* **Page excerpt**

= = =

A high performance dctmestep

I have implemented a highly optimized version of dctimestep, achieving a significant performance increase (an 8x to 34x speedup). The primary modifications are as follows:

  1. Memory-Mapped I/O: The daylight coefficient HDR images were combined into a single binary file and accessed via memory mapping (lazy loading) to reduce I/O overhead.
  2. Matrix Multiplication: The sum_images function was refactored to perform matrix multiplication, replacing the traditional sequential weighted accumulation of multiple images.
  3. Hardware Acceleration & Parallelism: The matrix multiplication was heavily optimized using:
  • SIMD: Processes 8 pixels (24 floating-point values) simultaneously in a single CPU cycle, rather than one by one.
  • Multi-threading: Leverages OpenMP to distribute computations across multiple CPU cores.
  • Zero-Skipping (Sparsity Optimization): Bypasses calculations for completely black (zero-value) pixels, drastically reducing processing time for sparse images.

= = =

* **What needs to be done**
In the post on the optimized dctimestep, what speedup range does the author report?

* **Listing**
= = =

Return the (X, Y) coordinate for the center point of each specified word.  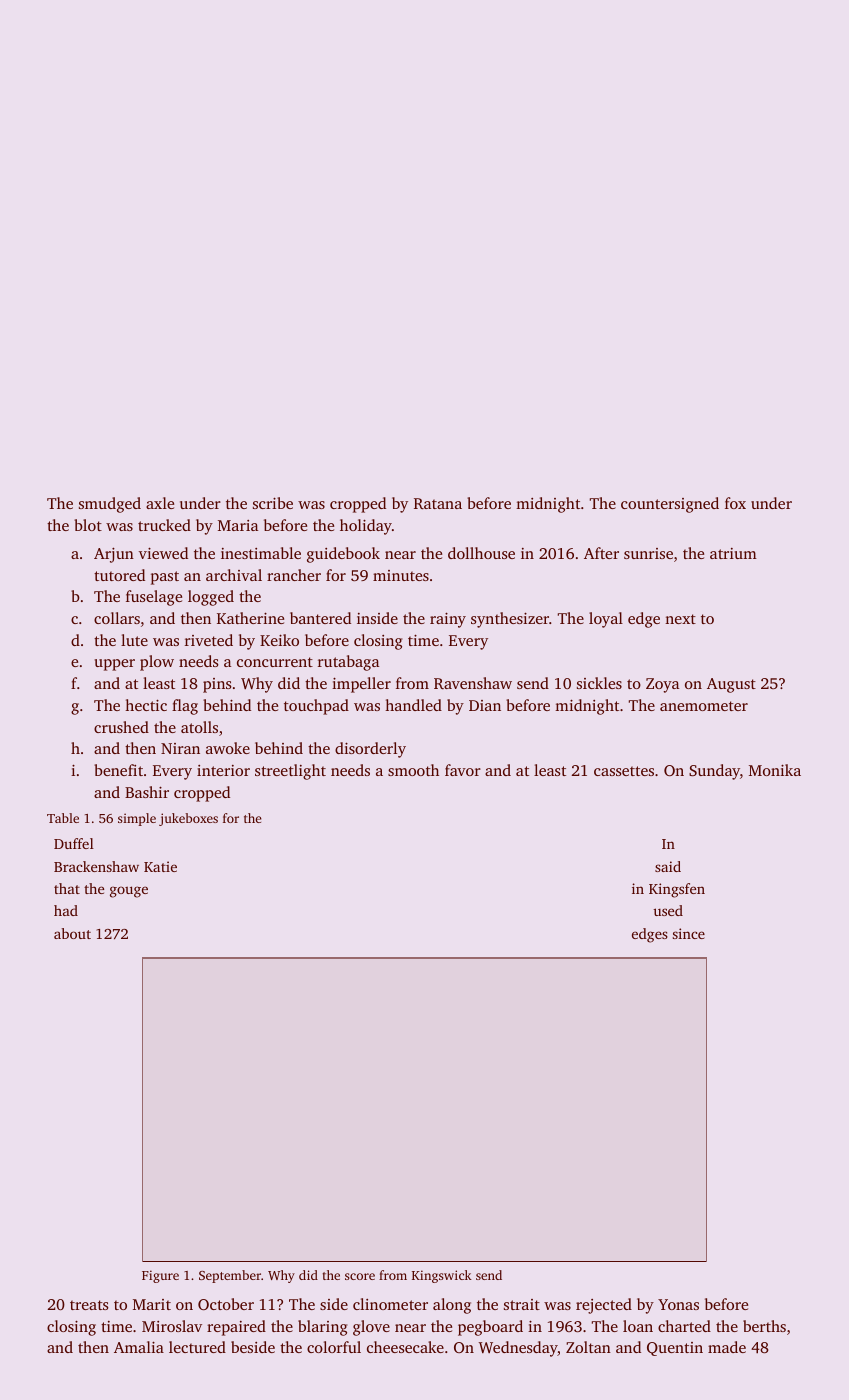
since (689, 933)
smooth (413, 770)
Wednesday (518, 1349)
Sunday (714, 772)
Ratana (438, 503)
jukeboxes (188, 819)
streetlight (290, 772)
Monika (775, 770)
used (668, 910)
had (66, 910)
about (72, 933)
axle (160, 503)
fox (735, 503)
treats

= = =

* **Written reply**
An 8x to 34x speedup.